By Alex Podlogar
The clock is ticking. It’s been ticking a while. Some might even say it’s been ticking since 1895.
Let’s try something. Starting a timer at 10 minutes and will see what comes next. What follows is what comes to mind in the time it takes to walk from The Carolina Hotel to the first tee of Pinehurst No. 2:
Ten, after all, is a good number. Especially in 2024. Ask Tom Doak.
There was a time when there were 10 years between U.S. Opens at Pinehurst.
That time is not now.
We’re hardly even 10 hours from our next U.S. Open. Tomorrow may as well be today. Championship rounds aren’t until Thursday, but that’s no matter. The merch tent has been filled by the public since last Thursday. That’s what this town – this Village – does.
You’d think we’d get used to this. It’s four Opens in 25 years. Should be old hat by now, right?
Wrong. How could this ever feel less special than it is? Why would we ever want it to feel less special than it is? Triumphs have been happening at Pinehurst since the days of Oiumet, Hagen and Hogan, since Snead and Palmer, Nicklaus and Watson, Miller and Crenshaw and Strange.
Since Payne.
The remarkable happens here. Here in Pinehurst. The unthinkable, too, like a journeyman holding off the best player in the world, the full-throated roars reckoning behind him. But the Kiwi created his own roars, his own legend. Michael Campbell might be forgotten by some, but he is celebrated in Pinehurst. Because that’s what Pinehurst does. Pinehurst sees past the what-might-have-beens and relishes the artistry of the moment, of 9-under and eight shots clear. Because the moment is what matters.
And the moment is back.
It is back tomorrow. And the next day. And all this week.

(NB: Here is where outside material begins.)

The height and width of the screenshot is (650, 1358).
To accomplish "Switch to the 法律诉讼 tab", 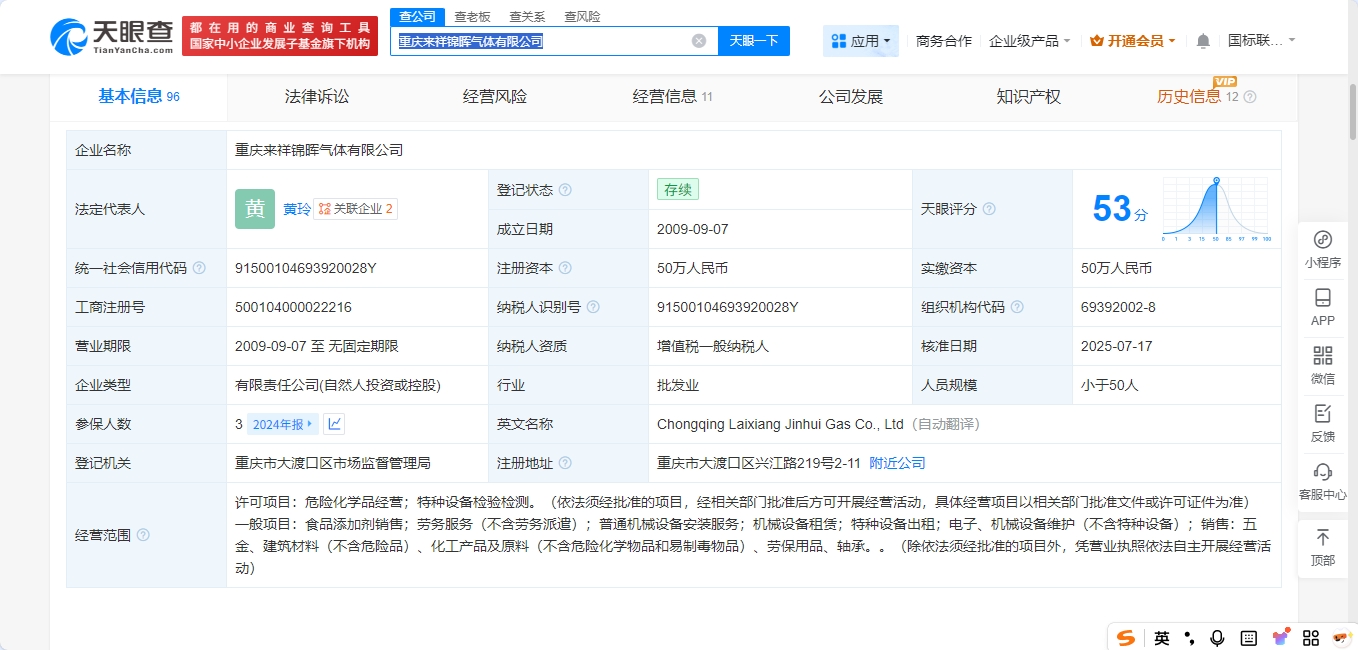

Galleries will form. They will march along the sandy paths and over the pinestraw and amidst the wiregrass. Rope lines are closer this time. Grandstands are larger, and they are steeper. The U.S. Open has been here, yes, but not like this. This will be different. This will be grand. Big. Epic.
And a shot hasn’t even been struck yet.
The turtlebacks will repel less-than-great shots. They will reward perfect ones, and a champion will emerge.
But that’s a week from now. The journey is only beginning. Don’t rush it. Embrace it. Four in 25 years is a lot, historic even, but what else is new in Pinehurst? Actually, a lot is new. Ask any resident. Ask any employee of Pinehurst. The Cradle. The Brewery. No. 10. The Carolina’s reborn. The Village sparkles.
There will be four more of these in the next 23 years. But this one is now. This one is tomorrow. This one is where the world of golf will live and breathe the next seven days, just like we get to do every. single. day.
Time is running short on that 10-minute clock we started at the top of this. The alarm will soon sound, and those precious minutes will have expired and brought us here, that much closer.
To tomorrow. To the U.S. Open. To Pinehurst No. 2.
Rest a moment before the clock strikes again. Breathe in that pine-scented air James Walker Tufts so rightly believed had spiritual powers. And be ready.
The U.S. Open is back in Pinehurst.
At our home.
Where it belongs.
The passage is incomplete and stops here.